Two of the busiest U.S. ports came to a screeching halt on this week after labor negotiations stalled. On Tuesday, International Longshore and Warehouse Union clerical workers walked off the job at the ports of Los Angeles and Long Beach, the New York Times reported.
“Seven of the eight container terminals at the Port of Los Angeles remained closed Friday, as did half of the six container terminals at Long Beach, and some ships had begun to divert to other ports,” the New York Times reported.
Clerical workers at the ports have been without a contract for nearly two and a half years. After Monday’s negotiations failed, the workers, with the support of a 10,000 member union , went on strike.
The two ports account for 40% of all good shipped to the United States. Nearly $1 billion worth of goods pass through the ports each day.
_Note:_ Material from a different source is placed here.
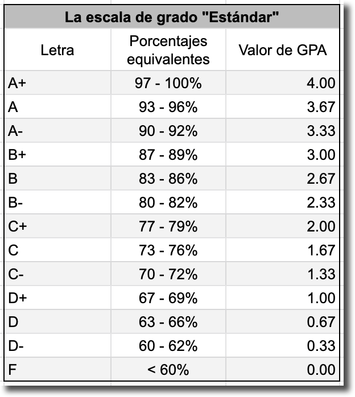
Task: Click the title cell La escala de grado "Estándar"
Action: point(171,16)
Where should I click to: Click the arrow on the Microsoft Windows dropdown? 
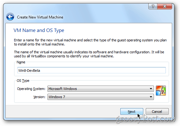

The ports’ closures will affect hundreds of thousands of jobs.
“Clearly there is a near-term economic impact that expands each day for longshoremen, truckers, railroad engineers and warehouse workers,” said Steve Getzug, a spokesman for the Harbor Employers Association, which represents the terminal operators. “Anyone connected with the shipping chain is not drawing a paycheck today, because of the actions of some of the highest-paid clerical workers in America.”
The Los Angeles Times reported “The ports of Los Angeles and Long Beach are directly responsible for about 595,000 jobs in Southern California and indirectly support an additional 648,500 jobs.”